** Start of Exercise data **

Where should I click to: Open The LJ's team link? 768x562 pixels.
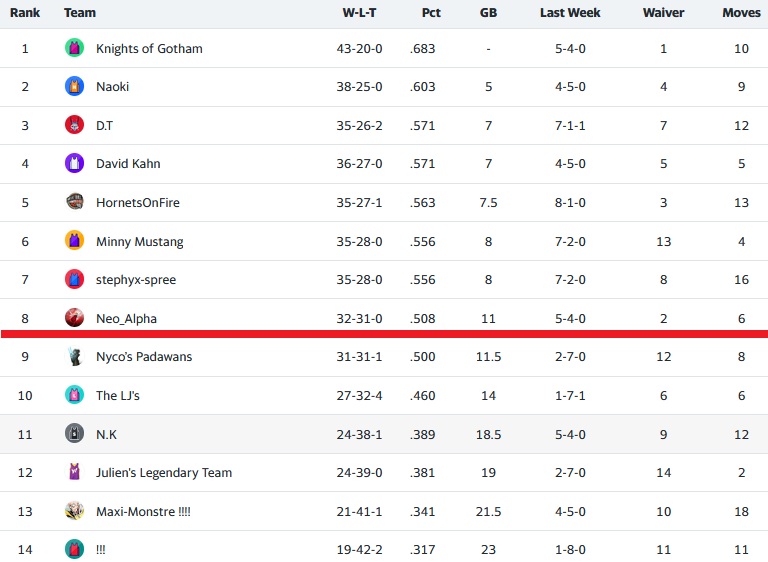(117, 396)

** End of Exercise data **
** Start of Exercise data **

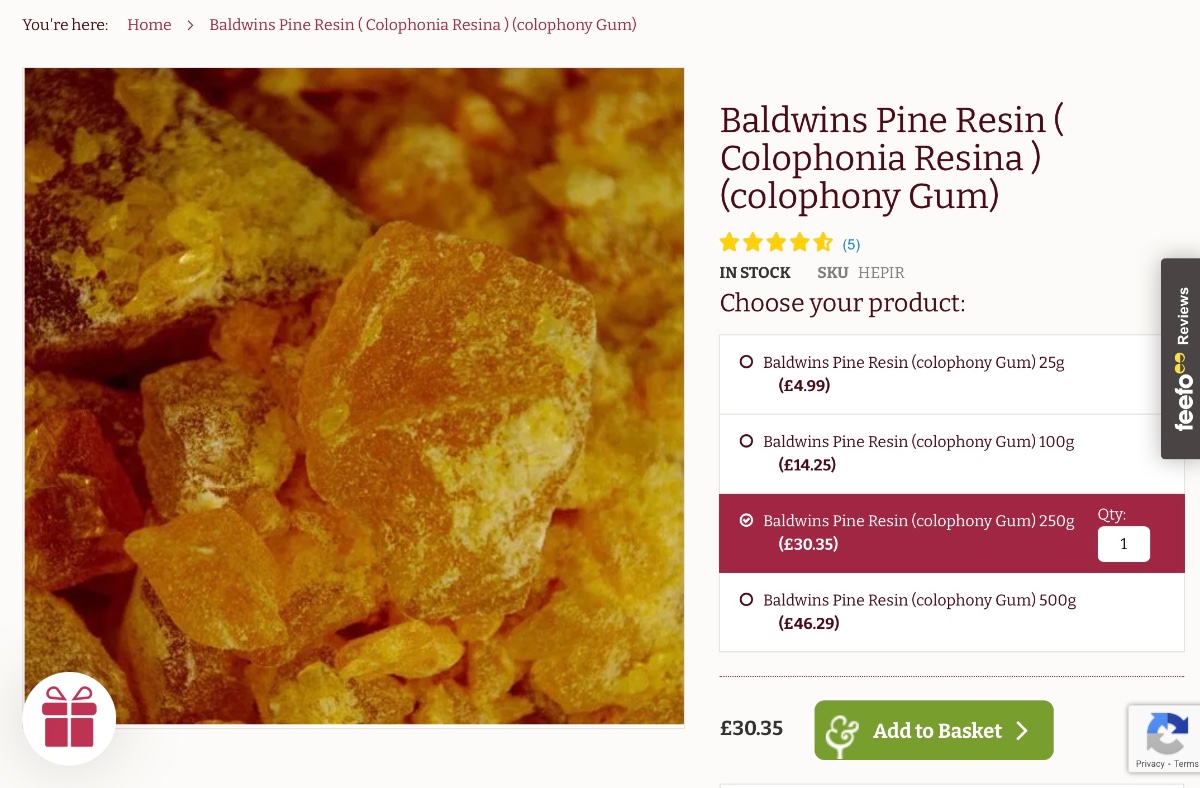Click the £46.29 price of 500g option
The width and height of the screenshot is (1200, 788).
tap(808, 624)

** End of Exercise data **

Problem requirements: Retype every line from the one containing "Click the £46.29 price of 500g option" down to the one containing "tap(808, 624)", including both, and leave the pictures out.

Answer in full:
Click the £46.29 price of 500g option
The width and height of the screenshot is (1200, 788).
tap(808, 624)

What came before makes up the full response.